Carter's later songs continue to appeal to a primarily African-American working-class audience that is also interested in contemporary blues artists such as Denise LaSalle, Bobby Rush, Marvin Sease and Sir Charles Jones. He continued to record and released six albums for the Ichiban label from 1986 on. Carter also established his own Cee Gee Entertainment label. He also continued to tour regularly and internationally.

==Death==
Carter died at a hospice facility in Atlanta, Georgia, of complications from pneumonia on May 13, 2026, at the age of 90. He had also been recently diagnosed with prostate cancer.

==Discography==
===Studio albums===

| Year | Album | Chart positions |  |
| US | US R&B |
| 1968 | This Is Clarence Carter | 200 | 49 |
| 1969 | The Dynamic Clarence Carter | 169 | 22 |
| Testifyin' | 138 | 35 |
| 1970 | Patches | 44 | 18 |
| 1973 | Sixty Minutes with Clarence Carter | — | 41 |
| 1974 | Real | — | — |
| 1975 | Loneliness & Temptation | — | 58 |
| 1976 | A Heart Full of Song | — | — |
| 1980 | Let's Burn | 189 | 28 |
| 1981 | Mr.
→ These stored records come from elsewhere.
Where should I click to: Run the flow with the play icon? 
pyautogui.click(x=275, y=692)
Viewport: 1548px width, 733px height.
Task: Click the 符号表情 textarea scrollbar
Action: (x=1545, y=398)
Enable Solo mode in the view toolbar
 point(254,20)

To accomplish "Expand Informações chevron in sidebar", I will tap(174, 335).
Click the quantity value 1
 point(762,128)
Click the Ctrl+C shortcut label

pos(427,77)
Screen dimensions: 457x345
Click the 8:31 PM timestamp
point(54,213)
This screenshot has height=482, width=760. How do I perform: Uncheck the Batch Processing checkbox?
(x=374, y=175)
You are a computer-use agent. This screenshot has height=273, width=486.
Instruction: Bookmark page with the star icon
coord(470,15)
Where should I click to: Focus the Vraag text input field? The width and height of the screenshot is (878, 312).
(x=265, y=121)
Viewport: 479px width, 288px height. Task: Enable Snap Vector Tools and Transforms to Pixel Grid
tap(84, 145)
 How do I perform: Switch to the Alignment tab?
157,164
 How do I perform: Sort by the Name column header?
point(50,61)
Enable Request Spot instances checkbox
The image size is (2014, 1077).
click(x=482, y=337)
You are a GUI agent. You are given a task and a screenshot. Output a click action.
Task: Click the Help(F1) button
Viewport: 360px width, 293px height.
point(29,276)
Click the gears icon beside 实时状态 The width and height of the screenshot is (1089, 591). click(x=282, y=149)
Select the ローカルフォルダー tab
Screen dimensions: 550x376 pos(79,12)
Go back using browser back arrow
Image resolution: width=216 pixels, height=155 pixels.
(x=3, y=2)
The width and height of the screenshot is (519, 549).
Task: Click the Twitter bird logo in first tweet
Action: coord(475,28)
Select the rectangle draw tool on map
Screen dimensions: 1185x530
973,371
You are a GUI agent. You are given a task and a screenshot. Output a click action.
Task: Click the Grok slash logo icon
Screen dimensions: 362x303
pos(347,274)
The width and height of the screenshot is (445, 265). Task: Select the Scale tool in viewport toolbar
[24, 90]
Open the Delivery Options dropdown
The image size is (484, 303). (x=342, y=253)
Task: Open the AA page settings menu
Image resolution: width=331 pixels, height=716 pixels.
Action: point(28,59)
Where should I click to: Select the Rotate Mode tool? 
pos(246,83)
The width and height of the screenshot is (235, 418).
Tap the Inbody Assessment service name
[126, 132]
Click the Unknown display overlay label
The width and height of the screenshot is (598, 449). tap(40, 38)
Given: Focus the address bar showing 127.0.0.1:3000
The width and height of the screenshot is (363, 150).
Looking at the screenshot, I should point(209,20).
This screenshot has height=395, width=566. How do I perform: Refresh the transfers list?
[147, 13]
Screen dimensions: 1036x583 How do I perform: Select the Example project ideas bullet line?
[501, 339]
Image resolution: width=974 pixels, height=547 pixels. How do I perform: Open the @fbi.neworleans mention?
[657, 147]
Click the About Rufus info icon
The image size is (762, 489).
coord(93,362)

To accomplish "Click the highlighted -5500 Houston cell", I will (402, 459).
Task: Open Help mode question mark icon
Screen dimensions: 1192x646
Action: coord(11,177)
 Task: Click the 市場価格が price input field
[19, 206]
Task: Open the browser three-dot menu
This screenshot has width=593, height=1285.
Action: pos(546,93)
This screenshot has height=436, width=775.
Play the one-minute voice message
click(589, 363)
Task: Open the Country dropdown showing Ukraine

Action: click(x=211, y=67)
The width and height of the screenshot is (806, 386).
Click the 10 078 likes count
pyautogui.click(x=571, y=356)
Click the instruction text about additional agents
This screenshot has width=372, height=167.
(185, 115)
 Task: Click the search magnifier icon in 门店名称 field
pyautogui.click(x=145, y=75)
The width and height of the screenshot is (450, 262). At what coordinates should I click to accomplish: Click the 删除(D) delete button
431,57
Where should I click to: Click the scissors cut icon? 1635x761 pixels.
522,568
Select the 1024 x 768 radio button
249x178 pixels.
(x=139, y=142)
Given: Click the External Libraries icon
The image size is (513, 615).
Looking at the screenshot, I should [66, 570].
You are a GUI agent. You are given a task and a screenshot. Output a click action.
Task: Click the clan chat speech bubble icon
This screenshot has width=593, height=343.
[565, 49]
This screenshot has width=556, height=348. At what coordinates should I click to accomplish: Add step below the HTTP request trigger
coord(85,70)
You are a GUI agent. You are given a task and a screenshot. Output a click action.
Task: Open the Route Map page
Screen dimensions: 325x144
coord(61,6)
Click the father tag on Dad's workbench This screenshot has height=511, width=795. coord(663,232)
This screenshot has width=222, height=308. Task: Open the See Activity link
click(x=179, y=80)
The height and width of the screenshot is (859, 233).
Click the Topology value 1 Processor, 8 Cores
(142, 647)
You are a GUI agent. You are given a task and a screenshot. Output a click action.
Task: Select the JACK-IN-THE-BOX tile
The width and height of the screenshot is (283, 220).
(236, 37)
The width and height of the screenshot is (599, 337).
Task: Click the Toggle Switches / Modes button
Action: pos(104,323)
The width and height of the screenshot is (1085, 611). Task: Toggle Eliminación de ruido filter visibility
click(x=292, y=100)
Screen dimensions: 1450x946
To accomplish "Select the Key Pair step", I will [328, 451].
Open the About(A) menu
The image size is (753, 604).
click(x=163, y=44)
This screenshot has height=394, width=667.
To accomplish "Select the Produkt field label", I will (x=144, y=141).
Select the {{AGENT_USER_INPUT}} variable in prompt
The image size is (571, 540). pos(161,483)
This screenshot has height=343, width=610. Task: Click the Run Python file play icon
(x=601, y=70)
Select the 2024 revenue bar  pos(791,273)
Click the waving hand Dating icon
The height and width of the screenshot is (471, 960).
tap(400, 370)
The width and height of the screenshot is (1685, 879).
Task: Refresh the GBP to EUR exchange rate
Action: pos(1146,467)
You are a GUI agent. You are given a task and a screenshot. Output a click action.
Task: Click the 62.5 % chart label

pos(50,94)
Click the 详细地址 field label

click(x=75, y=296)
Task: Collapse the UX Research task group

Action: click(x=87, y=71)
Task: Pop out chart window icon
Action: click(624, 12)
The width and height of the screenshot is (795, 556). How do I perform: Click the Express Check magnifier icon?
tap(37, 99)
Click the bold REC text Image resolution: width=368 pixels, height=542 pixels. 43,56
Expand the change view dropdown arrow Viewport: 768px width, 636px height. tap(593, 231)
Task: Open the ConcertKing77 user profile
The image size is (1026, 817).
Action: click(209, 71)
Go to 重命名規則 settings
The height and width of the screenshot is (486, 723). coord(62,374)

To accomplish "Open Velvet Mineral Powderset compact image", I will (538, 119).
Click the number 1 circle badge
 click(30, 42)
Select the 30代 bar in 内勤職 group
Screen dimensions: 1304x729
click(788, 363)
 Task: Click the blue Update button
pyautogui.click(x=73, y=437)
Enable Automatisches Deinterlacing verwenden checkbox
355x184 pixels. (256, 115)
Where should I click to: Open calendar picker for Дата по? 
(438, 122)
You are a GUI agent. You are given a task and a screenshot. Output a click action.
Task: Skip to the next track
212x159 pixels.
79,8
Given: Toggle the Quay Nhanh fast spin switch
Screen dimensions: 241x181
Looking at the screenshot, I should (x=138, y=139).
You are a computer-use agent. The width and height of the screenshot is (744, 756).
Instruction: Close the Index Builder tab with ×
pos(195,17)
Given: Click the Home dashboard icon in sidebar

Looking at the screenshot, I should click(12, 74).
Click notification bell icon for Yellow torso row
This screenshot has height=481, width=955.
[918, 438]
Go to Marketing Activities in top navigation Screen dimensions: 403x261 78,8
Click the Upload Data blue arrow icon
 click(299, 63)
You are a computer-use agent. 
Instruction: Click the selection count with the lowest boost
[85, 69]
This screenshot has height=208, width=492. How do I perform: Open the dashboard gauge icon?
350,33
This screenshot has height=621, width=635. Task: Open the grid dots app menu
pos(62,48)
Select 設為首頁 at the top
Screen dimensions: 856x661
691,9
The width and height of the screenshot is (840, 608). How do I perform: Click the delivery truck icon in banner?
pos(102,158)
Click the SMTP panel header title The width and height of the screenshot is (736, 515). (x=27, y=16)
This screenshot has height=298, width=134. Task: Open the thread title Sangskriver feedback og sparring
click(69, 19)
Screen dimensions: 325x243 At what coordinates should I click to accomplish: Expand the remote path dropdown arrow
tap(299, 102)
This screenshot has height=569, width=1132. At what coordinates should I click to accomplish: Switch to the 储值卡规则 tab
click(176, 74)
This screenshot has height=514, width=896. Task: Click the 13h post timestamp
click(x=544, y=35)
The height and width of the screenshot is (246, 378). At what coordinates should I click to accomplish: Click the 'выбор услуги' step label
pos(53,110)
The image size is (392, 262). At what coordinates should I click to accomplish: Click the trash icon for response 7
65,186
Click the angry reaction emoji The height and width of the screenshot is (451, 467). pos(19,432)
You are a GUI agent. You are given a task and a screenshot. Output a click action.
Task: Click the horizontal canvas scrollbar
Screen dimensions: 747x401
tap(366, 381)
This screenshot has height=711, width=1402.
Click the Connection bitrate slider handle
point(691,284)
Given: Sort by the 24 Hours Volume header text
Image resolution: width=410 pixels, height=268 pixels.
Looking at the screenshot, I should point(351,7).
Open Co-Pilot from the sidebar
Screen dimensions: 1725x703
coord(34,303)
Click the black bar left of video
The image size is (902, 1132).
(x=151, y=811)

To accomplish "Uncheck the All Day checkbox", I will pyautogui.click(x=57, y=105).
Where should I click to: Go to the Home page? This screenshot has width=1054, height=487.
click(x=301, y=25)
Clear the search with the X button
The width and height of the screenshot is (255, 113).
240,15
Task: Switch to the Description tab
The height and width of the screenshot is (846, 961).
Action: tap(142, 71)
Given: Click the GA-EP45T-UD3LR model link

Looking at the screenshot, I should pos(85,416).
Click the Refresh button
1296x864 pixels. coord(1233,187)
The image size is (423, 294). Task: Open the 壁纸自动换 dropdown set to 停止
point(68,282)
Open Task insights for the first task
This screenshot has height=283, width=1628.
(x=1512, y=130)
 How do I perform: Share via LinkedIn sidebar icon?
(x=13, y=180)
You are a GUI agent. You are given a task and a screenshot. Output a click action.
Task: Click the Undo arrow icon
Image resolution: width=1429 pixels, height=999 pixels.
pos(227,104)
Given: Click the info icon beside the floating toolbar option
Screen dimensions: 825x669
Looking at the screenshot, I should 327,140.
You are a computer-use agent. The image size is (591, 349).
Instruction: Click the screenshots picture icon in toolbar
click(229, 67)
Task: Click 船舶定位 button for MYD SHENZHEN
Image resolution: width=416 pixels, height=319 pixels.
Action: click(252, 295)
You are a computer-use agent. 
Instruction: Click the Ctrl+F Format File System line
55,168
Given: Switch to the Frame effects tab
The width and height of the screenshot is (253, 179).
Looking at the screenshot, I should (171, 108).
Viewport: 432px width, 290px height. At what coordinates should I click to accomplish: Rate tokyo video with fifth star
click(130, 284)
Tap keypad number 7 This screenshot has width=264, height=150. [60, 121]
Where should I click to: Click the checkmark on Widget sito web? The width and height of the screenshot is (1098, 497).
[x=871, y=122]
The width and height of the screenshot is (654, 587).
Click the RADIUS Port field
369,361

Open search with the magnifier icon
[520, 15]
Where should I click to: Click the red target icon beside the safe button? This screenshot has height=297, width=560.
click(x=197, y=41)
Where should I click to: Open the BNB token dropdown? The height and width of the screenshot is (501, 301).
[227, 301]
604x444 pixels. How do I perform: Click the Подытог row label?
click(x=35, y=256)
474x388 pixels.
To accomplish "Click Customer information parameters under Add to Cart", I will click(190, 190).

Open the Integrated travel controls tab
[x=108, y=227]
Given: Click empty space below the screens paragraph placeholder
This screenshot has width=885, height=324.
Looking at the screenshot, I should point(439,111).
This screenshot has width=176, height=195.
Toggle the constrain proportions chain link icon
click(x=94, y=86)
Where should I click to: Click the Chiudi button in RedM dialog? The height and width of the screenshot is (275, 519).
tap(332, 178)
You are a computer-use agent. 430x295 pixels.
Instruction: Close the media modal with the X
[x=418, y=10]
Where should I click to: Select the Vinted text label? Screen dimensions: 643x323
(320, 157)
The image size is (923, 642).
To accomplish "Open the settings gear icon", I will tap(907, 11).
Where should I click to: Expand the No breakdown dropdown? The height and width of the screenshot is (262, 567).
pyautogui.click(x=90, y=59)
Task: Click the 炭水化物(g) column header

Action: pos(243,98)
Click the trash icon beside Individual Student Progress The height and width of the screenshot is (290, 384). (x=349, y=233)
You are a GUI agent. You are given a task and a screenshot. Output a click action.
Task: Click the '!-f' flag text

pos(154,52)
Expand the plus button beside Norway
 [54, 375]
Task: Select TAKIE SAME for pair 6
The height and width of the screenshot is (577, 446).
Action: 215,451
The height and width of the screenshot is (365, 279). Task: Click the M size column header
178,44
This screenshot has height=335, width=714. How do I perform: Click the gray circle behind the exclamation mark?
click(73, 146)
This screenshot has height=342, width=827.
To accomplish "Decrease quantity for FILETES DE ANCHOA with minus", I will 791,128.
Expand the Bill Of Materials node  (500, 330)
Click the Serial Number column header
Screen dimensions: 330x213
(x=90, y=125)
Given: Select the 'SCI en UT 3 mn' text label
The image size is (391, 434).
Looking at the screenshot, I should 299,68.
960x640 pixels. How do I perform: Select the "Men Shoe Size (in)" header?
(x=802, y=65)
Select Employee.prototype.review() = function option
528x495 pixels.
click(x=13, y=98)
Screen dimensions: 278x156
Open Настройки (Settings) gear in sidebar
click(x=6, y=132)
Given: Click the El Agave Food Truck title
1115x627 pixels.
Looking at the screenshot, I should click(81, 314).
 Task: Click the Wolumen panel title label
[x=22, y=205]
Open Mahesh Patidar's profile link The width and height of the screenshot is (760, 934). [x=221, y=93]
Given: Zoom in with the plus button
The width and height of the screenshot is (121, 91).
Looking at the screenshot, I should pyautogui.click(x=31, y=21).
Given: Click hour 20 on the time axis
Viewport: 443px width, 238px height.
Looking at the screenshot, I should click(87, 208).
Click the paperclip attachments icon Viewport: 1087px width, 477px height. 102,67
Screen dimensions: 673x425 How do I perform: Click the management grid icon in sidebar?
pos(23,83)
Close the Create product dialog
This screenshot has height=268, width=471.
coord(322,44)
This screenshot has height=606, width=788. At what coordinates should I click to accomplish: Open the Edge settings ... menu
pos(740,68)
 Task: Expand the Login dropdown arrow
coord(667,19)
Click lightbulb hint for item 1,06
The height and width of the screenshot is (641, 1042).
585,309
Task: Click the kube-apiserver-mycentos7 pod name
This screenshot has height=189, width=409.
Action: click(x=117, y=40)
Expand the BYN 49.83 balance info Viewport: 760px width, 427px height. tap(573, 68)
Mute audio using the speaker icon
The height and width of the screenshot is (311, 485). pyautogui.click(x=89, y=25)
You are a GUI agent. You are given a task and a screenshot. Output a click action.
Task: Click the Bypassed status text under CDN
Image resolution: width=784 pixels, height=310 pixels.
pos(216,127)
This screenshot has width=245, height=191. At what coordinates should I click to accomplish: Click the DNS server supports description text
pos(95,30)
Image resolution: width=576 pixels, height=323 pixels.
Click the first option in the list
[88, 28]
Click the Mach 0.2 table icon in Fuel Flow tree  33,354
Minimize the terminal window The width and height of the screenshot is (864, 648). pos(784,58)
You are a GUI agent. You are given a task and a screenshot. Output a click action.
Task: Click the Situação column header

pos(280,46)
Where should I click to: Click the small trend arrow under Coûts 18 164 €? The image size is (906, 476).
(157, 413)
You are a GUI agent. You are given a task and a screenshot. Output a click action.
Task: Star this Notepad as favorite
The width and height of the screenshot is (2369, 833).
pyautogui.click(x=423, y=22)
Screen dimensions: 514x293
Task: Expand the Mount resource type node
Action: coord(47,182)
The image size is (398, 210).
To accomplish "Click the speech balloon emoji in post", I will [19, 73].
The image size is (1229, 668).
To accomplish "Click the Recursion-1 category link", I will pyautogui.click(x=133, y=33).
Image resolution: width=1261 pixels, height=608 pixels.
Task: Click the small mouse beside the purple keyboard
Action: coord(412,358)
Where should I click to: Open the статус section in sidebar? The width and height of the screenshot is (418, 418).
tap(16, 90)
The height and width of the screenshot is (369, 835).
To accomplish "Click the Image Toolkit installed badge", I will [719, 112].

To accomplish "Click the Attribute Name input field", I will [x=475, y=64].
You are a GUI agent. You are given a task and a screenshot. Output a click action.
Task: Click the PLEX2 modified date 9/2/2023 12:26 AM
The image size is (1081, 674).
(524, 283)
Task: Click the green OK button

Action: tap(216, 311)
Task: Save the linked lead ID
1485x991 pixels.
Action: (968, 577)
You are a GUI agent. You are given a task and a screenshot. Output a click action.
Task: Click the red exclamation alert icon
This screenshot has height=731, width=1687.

Clarence Carter in Person | — | — |
| 1982 | Love Me with a Feeling | — | — |
| 1984 | Singing for My Supper | — | — |
| 1985 | Messin' with My Mind | — | — |
| 1986 | Dr. C.C. | — | 20 |
| 1987 | Hooked on Love | — | 34 |
| 1989 | Touch of Blues | — | 52 |
| 1990 | Between a Rock and a Hard Place | — | 48 |
| 1992 | Have You Met Clarence Carter...Yet? | — | 73 |
| 1995 | I Couldn't Refuse | — | — |
| 1996 | Carter's Corner | — | — |
| 1999 | Bring It to Me | — | — |
| 2011 | Sing Along with Clarence Carter | — | — |
"—" denotes releases that did not chart.

===Compilation and live albums===

- 1971 That's What Your Love Means to Me
- 1977 I Got Caught Making Love
- 1991 Dr. CC's Greatest Prescriptions: The Best Of
- 1994 Live with the Dr.
- 1995 Together Again
- 1997 Too Weak to Fight
- 2001 Live in Johannesburg
- 2003 All Y'all Feeling Alright
- 2005 One More Hit
- 2007 The Final Stroke
- 2007 I'm Easy
- 2009 On Your Feet
- 2010 A Christmas Party
- 2015 Dance to the Blues
- 2020 Mr. Old School

===Singles===

| Year | Single | Chart positions |  |  |  |  | Certifications |
| US Pop | US R&B | AUS | UK | CAN |
| 1967 | "Tell Daddy" | — | 35 | — | — | — |  |
| "Thread the Needle" | 98 | 38 | — | — | — |  |
| 1968 | "Looking for a Fox" | 62 | 20 | — | — | — |  |
| "Slip Away" / "Funky Fever" | 6 88 | 2 49 | — | — — | 12 85 | RIAA: Gold; |
| "Too Weak to Fight" | 13 | 3 | — | — | 14 | RIAA: Gold; |
| "Back Door Santa" | 4 | — | — | — | — |  |
| 1969 | "Snatching It Back" | 31 | 4 | — | — | 11 |  |
| "The Feeling Is Right" | 65 | 9 | — | — | 30 |  |
| "Doin' Our Thing" | 46 | 9 | — | — | 37 |  |
| 1970 | "Take It Off Him and Put It on Me" | 94 | 23 | — | — | — |  |
| "I Can't Leave Your Love Alone" | 42 | 6 | — | — | — |  |
| "Patches" | 4 | 2 | 10 | 2 | 16 | RIAA: Gold; |
| "It's All in Your Mind" | 51 | 13 | — | — | — |  |
| 1971 | "The Court Room" | 61 | 12 | — | — | — |  |
| "Slipped, Tripped and Fell in Love" | 84 | 25 | — | — | — |  |
| "Scratch My Back (And Mumble in My Ear)" | — | 41 | — | — | — |  |
| 1972 | "Back in Your Arms" | — | 46 | — | — | — |  |
| 1973 | "Put on Your Shoes and Walk" | 112 | 40 | — | — | — |  |
| "Sixty Minute Man" / "Mother-in-Law" | 65 80 | 17 24 | — | — — | — — |  |
| "I'm the Midnight Special" | 101 | 15 | — | — | — |  |
| 1975 | "I Got Caught" | — | 49 | — | — | — |  |
| 1981 | "It's a Monster Thang" | — | 81 | — | — | — |  |
| 1986 | "Strokin'" | — | — | 24 | 82 | — |  |
"—" denotes releases that did not chart or were not released in that territory.